Dans sa requête du recours collectif contrer Bell, la firme d'avocats Paquette Gagler attire en outre l'attention de la Cour supérieure sur le fait que les autres sociétés de services de téléphonie, de câble et d'internet exigent des frais de retard nettement inférieurs à ceux de Bell Canada. Le taux d'intérêt annuel des frais de retard sur les soldes impayés des clients des entreprises concurrentes s'élève à 19,56% chez Vidéotron, à 24% chez Cogeco et à 26,82% chez Rogers et Telus.

Bien que le nouveau taux d'intérêt de 42,58% de Bell soit énormément supérieur à celui exigé par la concurrence, la bataille juridique pour taux abusif est loin d'être gagnée. Pour sa défense, Bell rappellera sans doute au juge attitré à la cause que le Conseil de la radiodiffusion et des télécommunications canadiennes (CRTC) a déréglementé lesdits frais de retard en juillet 2009.

Pourquoi Bell a-t-elle décidé d'augmenter son taux d'intérêt sur les frais de retard de ses clients de 26,82% jusqu'à 42,58%? Voici sa réponse: «L'augmentation de ce taux reflète l'augmentation de nos coûts de collection et les couvre donc maintenant.»

De plus, les avocats de Bell auront beau jeu face à la Loi sur la protection des consommateurs, laquelle loi semble plutôt pauvre en matière de définition de taux abusif.

Et il existe un autre élément susceptible de donner des munitions de plus aux procureurs de Bell Canada dans cette cause de recours collectif.

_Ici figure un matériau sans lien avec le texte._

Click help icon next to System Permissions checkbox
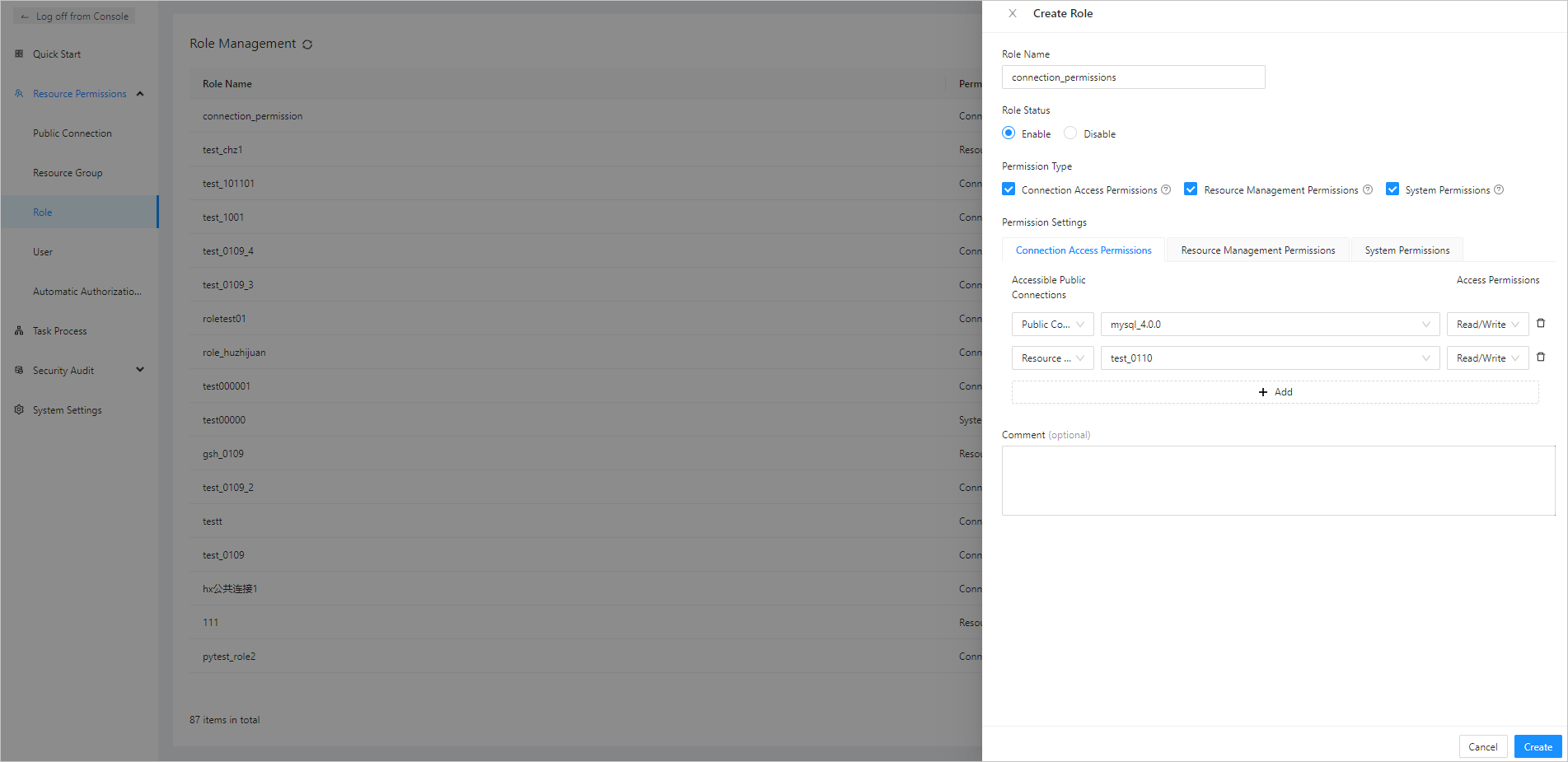The width and height of the screenshot is (1568, 762). click(x=1499, y=190)
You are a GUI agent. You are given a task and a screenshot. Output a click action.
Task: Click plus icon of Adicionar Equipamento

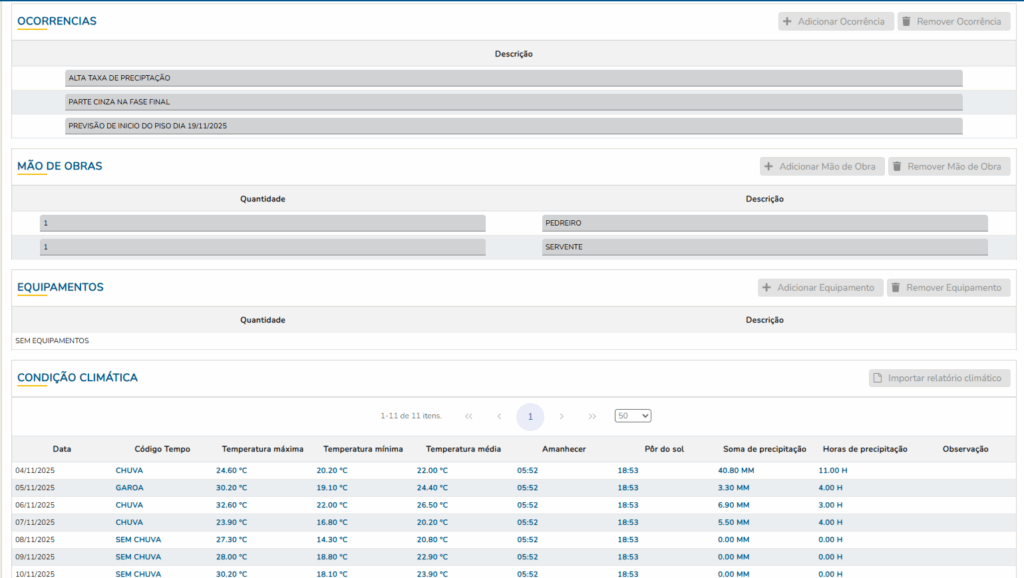coord(767,288)
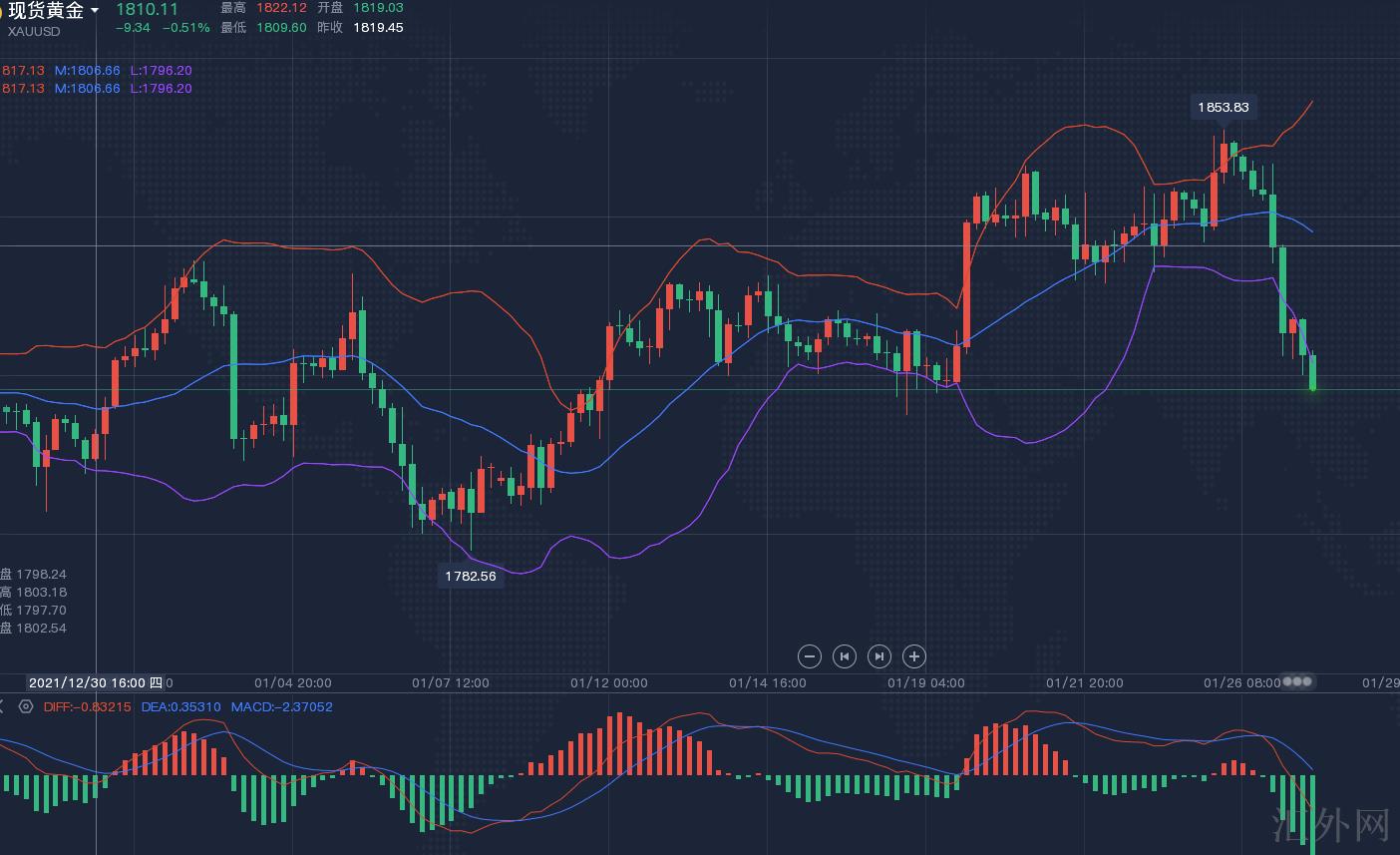Close the MACD indicator panel with X
1400x855 pixels.
point(2,706)
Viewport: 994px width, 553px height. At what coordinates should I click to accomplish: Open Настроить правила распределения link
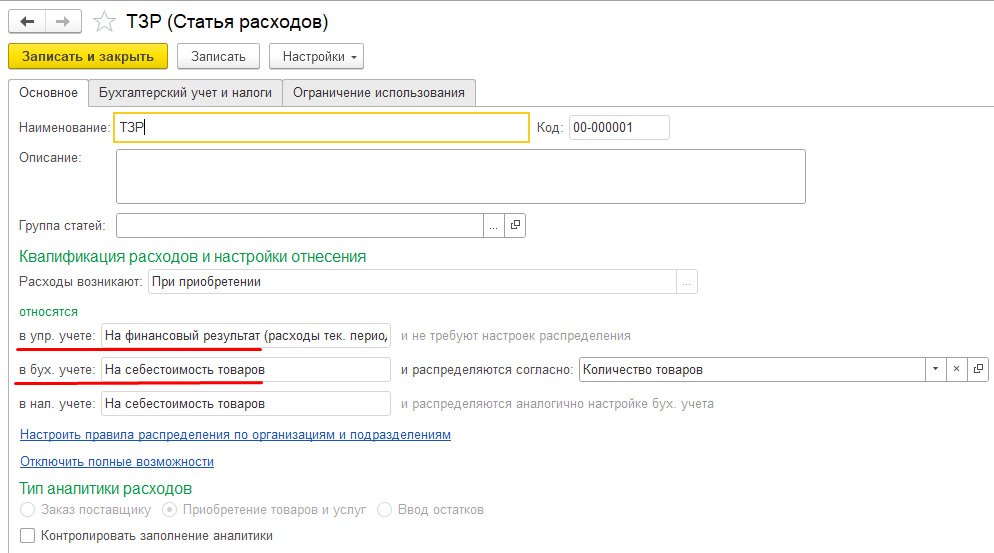pyautogui.click(x=235, y=435)
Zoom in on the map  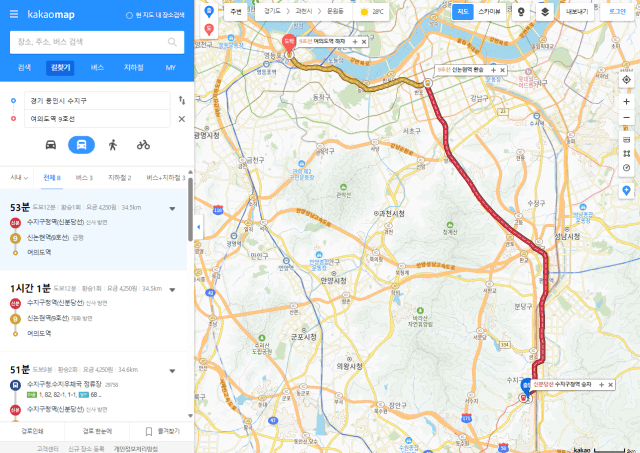(626, 102)
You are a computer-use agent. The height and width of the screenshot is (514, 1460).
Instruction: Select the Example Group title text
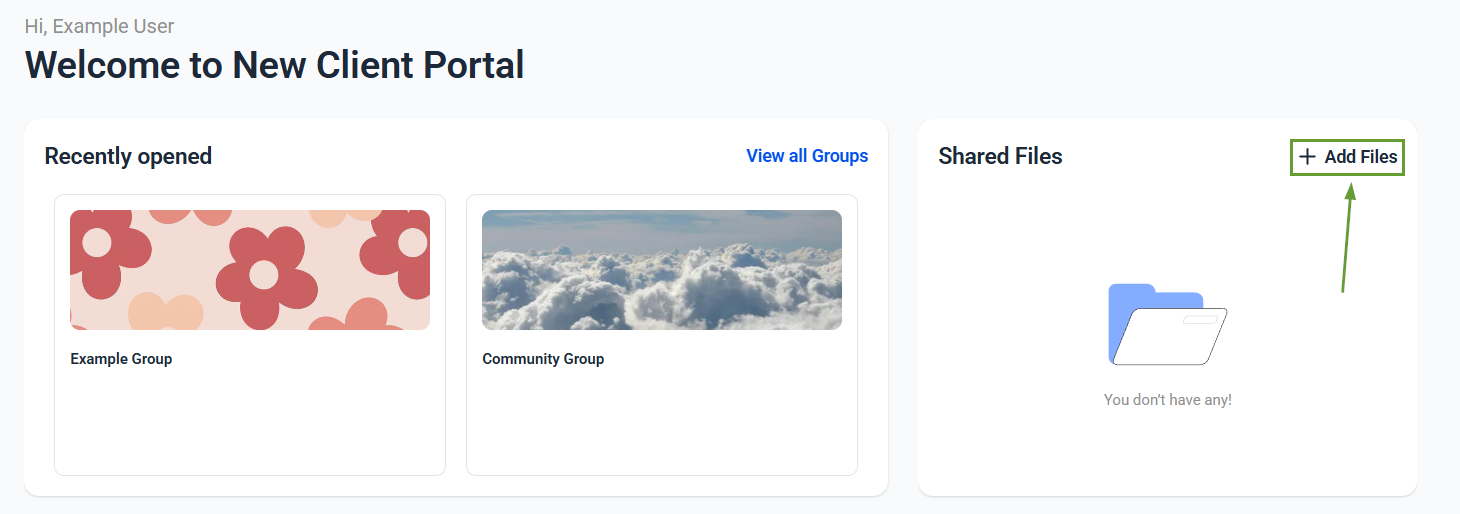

Imaginez-vous qu'en octobre 2004, un jugement de la Cour supérieure du Québec avait rejeté les arguments d'un recours collectif sur une histoire de taux d'intérêt de 28,8%. Ce taux exigé aux détenteurs de carte de crédit de certains grands magasins n'avait pas été jugé abusif.

Comme lueur d'espoir dans la présente cause de recours collectif contre Bell, j'y vois cependant des nouveaux éléments susceptibles de favoriser les consommateurs victimes de taux d'intérêt exorbitants.

Premièrement, comment peut-on justifier un taux de 40% et plus en cette période historique de si faible taux d'intérêt? Deuxièmement, comment une entreprise, notamment le leader de son secteur comme c'est le cas avec Bell, peut-elle justifier l'imposition d'un taux qui dépasse de 58% celui du concurrent le plus exigeant après elle?

Et, finalement, j'espère que les procureurs Paquette Gagler seront suffisamment outillés pour se défendre adéquatement contre l'armée d'experts en matière de protection du consommateur que Bell se paiera pour gagner la guerre contre ses clients les plus démunis.